- [Record extracts]:
┄┄┄┄┄┄
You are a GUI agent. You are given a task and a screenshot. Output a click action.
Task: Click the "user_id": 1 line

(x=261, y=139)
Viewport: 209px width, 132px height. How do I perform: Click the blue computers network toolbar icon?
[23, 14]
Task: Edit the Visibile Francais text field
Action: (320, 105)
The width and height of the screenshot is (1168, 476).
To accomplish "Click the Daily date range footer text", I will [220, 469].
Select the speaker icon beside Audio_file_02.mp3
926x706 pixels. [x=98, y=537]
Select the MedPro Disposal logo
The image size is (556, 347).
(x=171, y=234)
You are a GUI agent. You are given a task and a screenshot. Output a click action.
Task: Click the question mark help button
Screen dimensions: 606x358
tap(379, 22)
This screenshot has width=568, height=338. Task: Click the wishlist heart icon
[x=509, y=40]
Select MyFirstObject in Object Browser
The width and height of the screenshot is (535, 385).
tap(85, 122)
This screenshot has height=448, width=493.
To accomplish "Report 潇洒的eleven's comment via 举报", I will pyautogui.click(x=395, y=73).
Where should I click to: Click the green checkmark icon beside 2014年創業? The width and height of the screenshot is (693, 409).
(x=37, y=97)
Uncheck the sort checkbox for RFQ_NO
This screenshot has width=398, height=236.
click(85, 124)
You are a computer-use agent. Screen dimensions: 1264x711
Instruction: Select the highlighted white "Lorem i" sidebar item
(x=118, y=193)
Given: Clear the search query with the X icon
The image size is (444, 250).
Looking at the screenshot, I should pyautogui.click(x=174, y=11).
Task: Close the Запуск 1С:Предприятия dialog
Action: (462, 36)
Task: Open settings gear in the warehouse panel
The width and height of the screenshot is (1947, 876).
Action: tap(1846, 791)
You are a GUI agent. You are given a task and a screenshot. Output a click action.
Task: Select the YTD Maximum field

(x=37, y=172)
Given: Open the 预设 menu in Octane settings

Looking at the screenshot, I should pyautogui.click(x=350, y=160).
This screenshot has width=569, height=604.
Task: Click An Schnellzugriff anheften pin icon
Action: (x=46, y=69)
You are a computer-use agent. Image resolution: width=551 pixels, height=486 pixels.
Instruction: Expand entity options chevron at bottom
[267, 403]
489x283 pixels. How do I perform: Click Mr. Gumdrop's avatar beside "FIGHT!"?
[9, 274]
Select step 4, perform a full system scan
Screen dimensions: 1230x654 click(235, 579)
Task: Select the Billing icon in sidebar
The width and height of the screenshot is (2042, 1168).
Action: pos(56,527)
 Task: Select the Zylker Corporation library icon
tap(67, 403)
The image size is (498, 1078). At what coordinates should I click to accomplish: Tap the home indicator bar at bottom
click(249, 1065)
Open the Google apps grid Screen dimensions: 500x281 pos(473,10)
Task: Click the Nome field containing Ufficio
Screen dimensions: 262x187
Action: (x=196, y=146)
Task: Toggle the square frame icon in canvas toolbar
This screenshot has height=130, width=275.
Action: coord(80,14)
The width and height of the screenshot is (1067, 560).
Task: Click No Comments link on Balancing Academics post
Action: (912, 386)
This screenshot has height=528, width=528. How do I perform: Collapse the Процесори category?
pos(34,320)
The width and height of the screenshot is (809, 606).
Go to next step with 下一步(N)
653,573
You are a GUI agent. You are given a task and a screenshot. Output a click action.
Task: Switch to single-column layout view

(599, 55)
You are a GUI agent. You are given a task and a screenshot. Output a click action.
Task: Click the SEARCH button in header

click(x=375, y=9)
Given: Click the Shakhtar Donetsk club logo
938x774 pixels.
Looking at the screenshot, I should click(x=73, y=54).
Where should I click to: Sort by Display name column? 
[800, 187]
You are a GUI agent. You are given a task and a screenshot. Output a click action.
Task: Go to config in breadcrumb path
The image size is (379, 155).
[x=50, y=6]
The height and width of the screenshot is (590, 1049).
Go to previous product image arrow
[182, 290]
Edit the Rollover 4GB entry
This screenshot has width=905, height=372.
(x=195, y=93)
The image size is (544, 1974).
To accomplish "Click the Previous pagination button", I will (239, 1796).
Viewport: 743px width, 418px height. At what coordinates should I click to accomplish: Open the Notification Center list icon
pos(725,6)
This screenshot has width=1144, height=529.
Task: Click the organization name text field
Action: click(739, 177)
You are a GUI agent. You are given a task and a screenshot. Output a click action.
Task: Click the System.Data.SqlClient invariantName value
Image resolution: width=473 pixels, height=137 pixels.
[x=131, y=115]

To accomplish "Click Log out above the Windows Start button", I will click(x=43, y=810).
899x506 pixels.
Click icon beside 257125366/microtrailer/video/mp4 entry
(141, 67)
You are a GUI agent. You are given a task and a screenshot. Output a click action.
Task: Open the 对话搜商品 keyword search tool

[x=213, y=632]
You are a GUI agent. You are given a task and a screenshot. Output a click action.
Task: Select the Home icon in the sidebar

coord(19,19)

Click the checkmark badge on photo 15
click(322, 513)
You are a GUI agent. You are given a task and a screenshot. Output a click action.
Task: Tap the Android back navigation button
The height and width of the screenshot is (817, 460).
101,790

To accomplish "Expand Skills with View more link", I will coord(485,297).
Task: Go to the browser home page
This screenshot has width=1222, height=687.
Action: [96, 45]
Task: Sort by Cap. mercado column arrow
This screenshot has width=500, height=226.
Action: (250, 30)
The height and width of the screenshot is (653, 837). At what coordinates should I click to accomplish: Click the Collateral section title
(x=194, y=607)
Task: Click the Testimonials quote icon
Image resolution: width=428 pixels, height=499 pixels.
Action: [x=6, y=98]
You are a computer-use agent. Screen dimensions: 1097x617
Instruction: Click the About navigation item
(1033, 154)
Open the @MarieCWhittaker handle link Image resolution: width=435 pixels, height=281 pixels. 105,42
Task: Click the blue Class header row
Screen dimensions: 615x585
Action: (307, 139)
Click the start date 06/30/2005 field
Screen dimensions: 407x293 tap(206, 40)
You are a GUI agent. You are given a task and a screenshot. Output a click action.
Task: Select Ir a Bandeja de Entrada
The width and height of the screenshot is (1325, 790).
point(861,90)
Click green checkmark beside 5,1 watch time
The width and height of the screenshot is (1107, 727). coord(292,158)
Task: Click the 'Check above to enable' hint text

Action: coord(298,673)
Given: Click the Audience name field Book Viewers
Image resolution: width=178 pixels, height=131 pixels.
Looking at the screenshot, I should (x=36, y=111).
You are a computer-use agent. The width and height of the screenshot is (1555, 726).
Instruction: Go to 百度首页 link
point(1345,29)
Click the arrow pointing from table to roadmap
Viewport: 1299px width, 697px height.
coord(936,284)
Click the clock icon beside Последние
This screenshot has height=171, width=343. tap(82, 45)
┄┄┄┄┄┄
- [What is required]:
Extract each line holding the word "logo" from the records.

- [Reply]:
Select the MedPro Disposal logo
Given: Click the Shakhtar Donetsk club logo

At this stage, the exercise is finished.